Friday, April 30, 2010

A Season of Contemplation - Adult Athletes

Everyday I work out 1 1/2 to 2 or more hours. On the weekend it could be 4 or 5 hours. I am holding the line on weight gain but I still have the oddly gangly body of a 50 something. My abs are rock hard, but I don't have the sleek concave flatness of a 20 something. I go in running races from time to time, but I am not fast.

What does it mean to be an older athlete; especially a non-elite level performer? I was thinking about this as I jogged on the tread mill this morning. I know people think life should be a balanced affair with exercise being of hobby status. People might say that being an athlete is not really having a meaningful life; but raising kids or having a career or helping others is. Being an athlete is my life, my ethos, my essence.

I think that everything is a spiritual path. The meaning in my life comes from what is in my mind, not what I am actually doing. It is in the mental and spiritual realm that my life comes forth. It is in the spiritual and mental context that being an older athlete steps up to the spiritual plate and hits home runs out of the ball park of ordinary life.

Life comes from the determination with which it is lived. If nothing else, the middle aged adult who devotes extensive amounts of time to cardio exercise and weight lifting and diet is unimaginably determined. The quality of determination is the life force itself, a theophany, a manifestation of soul and spirit. The life force is the blood and guts of a marathon completed in the hot sun three and a half hours after the winner. The life force is the eight pound dumbbell lifted by a sinuous bone with dried skin hanging in an empty fold. The life force is the abstinence from donuts in favor of the green smoothie.

"Ugh," says the sedentary middle aged peer, "How can you drink that green stuff?" I look at them. Their cause is hopeless. The smoothie is nectar of the Gods and they will never know that because it is green. "Did you run this weekend," they ask? What they mean is did I race. I run all the time. Even if I did race, I might not mention it. The meaning of endurance and determination in the character of an older runner is unfathomable to them. They just think all this running is stupid. They never exercised beyond school sports and then only for the sake of winning.

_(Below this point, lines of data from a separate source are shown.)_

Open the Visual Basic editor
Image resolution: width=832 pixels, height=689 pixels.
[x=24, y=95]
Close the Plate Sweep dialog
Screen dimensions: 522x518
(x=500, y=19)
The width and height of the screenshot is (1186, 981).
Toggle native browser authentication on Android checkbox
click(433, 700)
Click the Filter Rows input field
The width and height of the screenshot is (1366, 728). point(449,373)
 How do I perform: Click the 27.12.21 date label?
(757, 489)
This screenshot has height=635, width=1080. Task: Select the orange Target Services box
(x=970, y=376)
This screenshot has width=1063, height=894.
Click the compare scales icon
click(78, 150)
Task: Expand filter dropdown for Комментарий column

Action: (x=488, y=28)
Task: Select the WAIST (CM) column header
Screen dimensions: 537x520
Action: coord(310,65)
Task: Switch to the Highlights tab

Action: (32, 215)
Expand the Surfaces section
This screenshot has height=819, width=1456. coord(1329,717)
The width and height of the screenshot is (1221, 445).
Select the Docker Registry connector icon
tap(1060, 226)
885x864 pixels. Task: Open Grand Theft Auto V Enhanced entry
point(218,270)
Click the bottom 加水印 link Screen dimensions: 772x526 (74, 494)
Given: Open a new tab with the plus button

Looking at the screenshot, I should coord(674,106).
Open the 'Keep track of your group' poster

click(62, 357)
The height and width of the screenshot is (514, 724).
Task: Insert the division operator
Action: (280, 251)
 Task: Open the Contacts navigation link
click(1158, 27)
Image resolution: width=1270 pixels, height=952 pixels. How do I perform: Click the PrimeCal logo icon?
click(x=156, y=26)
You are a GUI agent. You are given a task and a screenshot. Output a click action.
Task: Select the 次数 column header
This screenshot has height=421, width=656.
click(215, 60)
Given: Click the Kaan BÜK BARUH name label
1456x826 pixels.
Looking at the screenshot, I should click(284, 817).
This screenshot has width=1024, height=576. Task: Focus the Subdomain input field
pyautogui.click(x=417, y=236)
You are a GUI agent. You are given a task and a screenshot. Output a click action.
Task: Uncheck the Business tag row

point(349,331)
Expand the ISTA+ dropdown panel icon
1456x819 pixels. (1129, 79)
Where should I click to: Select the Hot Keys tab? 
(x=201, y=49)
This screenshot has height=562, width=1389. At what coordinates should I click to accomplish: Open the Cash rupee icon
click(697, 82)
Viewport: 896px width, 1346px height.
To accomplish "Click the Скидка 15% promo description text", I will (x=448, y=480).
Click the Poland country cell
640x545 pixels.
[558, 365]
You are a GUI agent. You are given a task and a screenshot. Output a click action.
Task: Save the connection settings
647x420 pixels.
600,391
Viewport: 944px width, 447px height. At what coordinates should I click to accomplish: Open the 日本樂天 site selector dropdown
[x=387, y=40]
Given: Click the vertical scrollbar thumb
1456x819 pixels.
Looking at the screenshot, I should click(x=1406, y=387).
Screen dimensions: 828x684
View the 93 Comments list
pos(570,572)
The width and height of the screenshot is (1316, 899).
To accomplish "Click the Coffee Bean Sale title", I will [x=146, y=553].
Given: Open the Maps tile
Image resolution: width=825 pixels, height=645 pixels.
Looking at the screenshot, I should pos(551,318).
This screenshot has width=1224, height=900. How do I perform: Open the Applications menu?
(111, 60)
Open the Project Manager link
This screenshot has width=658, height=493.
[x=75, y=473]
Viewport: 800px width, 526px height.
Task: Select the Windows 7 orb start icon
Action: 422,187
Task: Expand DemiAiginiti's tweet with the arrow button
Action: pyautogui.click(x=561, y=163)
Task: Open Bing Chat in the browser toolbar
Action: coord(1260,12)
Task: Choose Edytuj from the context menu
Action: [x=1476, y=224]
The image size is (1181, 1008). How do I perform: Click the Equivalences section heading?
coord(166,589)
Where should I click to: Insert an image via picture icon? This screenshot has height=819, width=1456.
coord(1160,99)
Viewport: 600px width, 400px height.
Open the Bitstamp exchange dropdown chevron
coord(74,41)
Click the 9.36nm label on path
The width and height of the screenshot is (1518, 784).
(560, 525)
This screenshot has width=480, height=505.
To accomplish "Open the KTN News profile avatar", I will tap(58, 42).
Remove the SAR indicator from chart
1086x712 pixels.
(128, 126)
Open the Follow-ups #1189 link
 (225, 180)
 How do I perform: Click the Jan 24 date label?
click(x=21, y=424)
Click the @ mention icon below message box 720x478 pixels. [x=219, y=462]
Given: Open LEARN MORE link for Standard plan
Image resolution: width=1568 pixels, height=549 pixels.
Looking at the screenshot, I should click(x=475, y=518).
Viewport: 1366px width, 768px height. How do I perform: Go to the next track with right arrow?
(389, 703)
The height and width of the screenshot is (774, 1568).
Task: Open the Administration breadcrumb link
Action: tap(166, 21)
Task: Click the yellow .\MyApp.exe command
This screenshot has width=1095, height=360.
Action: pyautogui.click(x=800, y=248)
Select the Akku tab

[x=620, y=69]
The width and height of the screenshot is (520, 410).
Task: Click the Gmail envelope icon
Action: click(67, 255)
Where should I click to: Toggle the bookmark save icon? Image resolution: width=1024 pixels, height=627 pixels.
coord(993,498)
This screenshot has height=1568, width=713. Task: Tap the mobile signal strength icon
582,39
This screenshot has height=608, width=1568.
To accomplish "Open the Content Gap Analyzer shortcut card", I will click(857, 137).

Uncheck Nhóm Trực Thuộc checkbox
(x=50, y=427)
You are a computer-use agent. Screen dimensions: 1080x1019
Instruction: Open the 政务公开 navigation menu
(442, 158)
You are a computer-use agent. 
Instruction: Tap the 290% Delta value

Winning and making a name for your ego is the smallest and most shallow part of the older athlete's ethos. Yet the age group award or some type of qualification is all that is understood by the sedentary middle aged peer. My life is lived at the level of the life force, soul, spirit. It is not lived at the level of donuts or career advancement or the kid's soccer game. I am in the game myself. Cigarettes and beer in a bar seem the most ludicrous way to spend time. Laying on a couch watching TV is nonsense. Lets go for another 3 hour run. Lets go do situps. Lets be alive!

I seem unable to give up my satisfaction of the life force's call to be alive. I was at it again at 4 this morning.